Traditional security solutions still depend heavily on human input and can only offer limited protection against phishing. To use them properly, contact center agents need extensive training, and even then, agents are vulnerable to social engineering. According to a 2023 study by Cybersecurity Insiders, 58% of employees still fall for phishing attempts despite regular cybersecurity training (Cybersecurity Insiders 2023).
Another issue with solutions like 2FA, OTP apps, or physical security keys is that they authenticate the user only at specific points in time. If an intruder gains access to the system, these solutions cannot detect or stop their activities because they are not securing the session; they only “secure” the initial login. With the average cost of a data breach reaching $4.45 million in 2024, according to IBM’s Cost of a Data Breach Report, this gap in protection is becoming untenable (IBM Cost of a Data Breach 2024).
Many traditional authentication solutions are also incompatible with cybersecurity strategies employed in contact centers. For instance, many contact centers have implemented clean desk policies to mitigate insider threats, but MFA apps require employees to carry a smartphone to get security codes. According to Zscaler’s 2024 State of Phishing Report, 72% of contact centers find traditional MFA solutions hinder their ability to comply with internal security policies (Zscaler 2024 Report).
Continuous Authentication is built to verify the user's identity constantly throughout every second of every session instead of only at specific points in time. It works in the background, continuously authenticating the user without active involvement.
Twosense leverages AI and machine learning to verify user identity. It monitors how a user interacts with their computer—how they type and move their mouse—and builds a behavioral profile. Once the profile is ready, the system continuously compares user behavior to the profile, generating a trust score. If the score falls low, indicating someone else is accessing the system, it will lock the user out and direct them to fallback MFA or contact their manager.
The system requires no effort from the user for authentication. Unless the trust score lowers, the user wouldn’t even know that the system is working behind the scenes.
Phishing is a social engineering attack. With phishing, bad actors are not exploiting technical vulnerabilities to access the infrastructure, but instead tricking users into granting them access. Solutions like MFA apps or physical security keys work to some extent to prevent phishing, but even those require trained users to prevent unauthorized access. According to Ponemon Institute’s 2024 Cybersecurity Report, 31% of employees reported sharing their security credentials with unauthorized individuals last year, making them vulnerable to phishing attacks (Ponemon Institute 2024 Report).

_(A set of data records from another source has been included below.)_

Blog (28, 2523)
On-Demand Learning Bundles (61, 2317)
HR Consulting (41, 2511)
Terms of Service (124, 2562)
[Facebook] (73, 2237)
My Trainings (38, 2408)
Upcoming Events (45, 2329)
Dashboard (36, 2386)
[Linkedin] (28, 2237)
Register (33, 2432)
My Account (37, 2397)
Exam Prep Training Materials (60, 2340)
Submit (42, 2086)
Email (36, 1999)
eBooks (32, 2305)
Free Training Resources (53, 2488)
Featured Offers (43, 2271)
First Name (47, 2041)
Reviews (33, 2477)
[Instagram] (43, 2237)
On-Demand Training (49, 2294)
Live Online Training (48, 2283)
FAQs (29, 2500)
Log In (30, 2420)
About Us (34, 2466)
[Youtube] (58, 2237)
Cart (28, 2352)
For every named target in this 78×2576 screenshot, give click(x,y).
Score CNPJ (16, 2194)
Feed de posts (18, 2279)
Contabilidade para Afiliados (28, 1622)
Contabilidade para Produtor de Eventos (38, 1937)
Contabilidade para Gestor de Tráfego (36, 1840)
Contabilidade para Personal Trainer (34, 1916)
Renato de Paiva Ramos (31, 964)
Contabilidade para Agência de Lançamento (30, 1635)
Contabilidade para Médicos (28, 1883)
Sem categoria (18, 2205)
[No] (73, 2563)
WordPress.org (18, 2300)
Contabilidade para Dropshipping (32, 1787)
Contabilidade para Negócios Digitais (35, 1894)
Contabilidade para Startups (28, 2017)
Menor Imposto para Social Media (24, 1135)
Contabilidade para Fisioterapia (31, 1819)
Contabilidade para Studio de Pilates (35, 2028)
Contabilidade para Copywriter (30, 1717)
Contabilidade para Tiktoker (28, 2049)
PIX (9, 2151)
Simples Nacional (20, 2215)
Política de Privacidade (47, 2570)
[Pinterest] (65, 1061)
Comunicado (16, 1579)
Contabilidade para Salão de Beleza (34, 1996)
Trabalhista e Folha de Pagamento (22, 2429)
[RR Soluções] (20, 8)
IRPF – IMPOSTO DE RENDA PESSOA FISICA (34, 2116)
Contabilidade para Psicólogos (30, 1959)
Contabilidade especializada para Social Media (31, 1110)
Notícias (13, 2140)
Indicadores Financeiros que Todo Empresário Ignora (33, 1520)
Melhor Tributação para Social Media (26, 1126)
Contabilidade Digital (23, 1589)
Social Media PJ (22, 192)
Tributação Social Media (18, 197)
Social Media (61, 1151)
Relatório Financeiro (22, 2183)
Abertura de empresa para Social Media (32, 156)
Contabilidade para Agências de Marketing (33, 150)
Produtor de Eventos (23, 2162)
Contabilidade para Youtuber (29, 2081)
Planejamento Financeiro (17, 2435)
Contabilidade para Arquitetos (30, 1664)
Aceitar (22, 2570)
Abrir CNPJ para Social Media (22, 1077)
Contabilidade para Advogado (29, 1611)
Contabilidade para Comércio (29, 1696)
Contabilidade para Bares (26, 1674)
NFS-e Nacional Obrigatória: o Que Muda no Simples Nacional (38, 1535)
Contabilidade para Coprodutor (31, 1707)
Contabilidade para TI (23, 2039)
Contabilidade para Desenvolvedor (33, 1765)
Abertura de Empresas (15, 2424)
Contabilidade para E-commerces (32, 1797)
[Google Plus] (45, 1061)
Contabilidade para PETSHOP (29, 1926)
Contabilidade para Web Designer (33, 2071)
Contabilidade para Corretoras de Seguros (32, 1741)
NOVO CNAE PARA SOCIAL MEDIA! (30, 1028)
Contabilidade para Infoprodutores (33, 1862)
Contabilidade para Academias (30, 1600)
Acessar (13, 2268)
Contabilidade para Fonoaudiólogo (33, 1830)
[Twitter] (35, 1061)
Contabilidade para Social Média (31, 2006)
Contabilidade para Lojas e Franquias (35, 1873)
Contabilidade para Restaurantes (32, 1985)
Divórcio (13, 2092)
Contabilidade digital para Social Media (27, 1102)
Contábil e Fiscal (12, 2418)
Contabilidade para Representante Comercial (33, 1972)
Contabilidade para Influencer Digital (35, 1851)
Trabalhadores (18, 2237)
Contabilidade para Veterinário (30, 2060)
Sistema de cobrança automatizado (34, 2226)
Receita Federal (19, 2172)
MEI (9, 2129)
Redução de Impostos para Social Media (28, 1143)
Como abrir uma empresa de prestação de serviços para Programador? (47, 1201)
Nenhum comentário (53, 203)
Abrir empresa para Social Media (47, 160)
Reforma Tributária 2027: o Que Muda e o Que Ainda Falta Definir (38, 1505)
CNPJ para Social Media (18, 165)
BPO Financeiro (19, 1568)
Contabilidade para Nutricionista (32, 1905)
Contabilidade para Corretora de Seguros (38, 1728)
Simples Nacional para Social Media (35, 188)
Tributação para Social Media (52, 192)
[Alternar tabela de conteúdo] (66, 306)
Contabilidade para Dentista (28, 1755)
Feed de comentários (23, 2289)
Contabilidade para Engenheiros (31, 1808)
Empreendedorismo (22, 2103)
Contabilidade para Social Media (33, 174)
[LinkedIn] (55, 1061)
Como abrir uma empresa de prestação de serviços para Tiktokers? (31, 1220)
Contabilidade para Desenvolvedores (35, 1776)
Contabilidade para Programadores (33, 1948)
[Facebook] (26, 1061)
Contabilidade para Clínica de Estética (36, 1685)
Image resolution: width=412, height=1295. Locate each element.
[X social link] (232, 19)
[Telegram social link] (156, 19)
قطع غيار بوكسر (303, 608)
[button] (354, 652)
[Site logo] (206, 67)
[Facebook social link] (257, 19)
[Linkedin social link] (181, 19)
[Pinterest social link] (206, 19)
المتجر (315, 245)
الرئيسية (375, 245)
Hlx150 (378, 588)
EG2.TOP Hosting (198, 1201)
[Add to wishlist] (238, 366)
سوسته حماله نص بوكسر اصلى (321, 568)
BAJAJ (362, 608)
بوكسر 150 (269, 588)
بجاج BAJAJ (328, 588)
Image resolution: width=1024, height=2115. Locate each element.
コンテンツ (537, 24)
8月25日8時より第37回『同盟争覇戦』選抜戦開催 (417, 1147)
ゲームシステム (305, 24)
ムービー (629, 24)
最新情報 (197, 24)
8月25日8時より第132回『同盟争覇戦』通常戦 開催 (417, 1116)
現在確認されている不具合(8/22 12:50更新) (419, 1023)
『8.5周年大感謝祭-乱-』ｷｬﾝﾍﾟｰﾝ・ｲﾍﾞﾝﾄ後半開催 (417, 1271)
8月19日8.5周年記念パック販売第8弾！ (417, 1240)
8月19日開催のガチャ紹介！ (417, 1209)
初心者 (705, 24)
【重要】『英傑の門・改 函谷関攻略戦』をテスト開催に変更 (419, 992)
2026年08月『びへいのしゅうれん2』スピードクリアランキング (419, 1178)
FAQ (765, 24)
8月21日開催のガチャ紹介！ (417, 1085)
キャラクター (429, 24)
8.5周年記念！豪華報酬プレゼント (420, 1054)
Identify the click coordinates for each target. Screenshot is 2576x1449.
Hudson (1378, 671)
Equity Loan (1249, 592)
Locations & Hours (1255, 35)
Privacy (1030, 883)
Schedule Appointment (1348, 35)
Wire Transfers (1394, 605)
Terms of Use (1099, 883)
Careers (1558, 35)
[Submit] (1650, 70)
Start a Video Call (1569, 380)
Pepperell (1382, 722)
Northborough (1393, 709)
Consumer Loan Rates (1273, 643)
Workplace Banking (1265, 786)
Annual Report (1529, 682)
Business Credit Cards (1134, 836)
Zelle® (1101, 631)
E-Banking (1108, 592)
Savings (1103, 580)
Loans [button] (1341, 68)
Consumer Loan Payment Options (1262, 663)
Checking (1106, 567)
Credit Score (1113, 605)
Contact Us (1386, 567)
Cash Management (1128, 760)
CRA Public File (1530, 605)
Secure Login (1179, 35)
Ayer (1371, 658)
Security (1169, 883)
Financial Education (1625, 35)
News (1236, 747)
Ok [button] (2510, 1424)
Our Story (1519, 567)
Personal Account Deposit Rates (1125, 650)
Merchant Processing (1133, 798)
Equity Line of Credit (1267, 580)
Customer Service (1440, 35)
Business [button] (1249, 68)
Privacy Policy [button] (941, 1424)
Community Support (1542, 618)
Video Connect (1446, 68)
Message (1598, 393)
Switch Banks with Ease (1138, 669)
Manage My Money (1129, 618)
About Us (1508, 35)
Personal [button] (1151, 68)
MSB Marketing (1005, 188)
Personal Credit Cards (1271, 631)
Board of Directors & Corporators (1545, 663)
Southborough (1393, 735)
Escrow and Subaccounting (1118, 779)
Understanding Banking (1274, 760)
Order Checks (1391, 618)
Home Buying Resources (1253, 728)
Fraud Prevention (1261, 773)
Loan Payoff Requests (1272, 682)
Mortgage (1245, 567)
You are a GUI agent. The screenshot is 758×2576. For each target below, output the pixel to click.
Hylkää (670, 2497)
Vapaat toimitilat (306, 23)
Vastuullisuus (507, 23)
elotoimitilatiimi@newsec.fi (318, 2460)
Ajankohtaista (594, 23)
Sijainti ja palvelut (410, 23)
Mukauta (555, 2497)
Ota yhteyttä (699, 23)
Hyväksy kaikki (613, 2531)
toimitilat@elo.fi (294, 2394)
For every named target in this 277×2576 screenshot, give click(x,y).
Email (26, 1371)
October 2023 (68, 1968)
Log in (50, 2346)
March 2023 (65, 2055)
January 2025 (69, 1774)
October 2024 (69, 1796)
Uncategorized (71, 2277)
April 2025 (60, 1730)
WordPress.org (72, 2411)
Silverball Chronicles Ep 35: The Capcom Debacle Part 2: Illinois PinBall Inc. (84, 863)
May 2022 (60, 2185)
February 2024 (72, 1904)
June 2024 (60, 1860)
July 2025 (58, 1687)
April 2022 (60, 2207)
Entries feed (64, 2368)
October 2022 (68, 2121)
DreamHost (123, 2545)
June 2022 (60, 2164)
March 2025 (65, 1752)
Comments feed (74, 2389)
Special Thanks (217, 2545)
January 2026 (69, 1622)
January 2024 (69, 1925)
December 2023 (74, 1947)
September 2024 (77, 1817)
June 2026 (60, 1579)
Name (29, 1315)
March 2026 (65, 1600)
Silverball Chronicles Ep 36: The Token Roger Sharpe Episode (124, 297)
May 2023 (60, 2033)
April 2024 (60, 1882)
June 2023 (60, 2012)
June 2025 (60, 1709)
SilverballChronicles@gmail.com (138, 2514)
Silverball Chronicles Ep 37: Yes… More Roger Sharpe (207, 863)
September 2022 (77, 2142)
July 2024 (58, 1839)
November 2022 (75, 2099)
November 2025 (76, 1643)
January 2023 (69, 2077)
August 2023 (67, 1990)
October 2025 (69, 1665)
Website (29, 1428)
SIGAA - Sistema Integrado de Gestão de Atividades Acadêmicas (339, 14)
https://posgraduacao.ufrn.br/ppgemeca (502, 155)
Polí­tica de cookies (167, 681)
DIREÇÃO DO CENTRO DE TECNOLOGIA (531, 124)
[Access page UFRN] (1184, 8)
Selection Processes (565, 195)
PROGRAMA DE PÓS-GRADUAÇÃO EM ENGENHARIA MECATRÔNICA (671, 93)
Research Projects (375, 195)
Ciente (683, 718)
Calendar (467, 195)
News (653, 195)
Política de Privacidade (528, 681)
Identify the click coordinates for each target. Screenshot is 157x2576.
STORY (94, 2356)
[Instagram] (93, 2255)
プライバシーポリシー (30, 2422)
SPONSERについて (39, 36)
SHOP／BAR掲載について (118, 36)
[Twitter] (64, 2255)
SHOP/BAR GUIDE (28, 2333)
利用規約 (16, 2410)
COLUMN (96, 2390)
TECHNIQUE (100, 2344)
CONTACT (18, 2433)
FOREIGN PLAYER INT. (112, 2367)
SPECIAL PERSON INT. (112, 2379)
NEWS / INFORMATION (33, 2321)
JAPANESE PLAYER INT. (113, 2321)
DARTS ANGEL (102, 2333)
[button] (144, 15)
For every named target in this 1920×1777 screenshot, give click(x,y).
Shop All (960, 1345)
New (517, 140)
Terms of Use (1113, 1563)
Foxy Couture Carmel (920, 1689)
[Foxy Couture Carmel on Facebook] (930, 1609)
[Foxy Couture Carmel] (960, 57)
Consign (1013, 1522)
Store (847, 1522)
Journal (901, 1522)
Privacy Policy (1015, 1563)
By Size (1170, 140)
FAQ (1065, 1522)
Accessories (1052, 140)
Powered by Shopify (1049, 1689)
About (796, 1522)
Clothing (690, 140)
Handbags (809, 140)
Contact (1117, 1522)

While users may not give up their security codes due to a spoofed email, a bad actor using deepfake technology to impersonate a manager may trick a contact center agent into giving up their security codes or even tapping their physical security keys to allow access.
Continuous authentication completely eliminates human error from the equation. With no security codes to hand over and behavior nearly impossible to mimic, bad actors find it impossible to bypass Twosense software.
Continuous Authentication drastically reduces the risk of phishing in contact centers. Using behavior and removing agents from the authentication process makes social engineering attacks significantly more difficult, even with the latest tools available to attackers.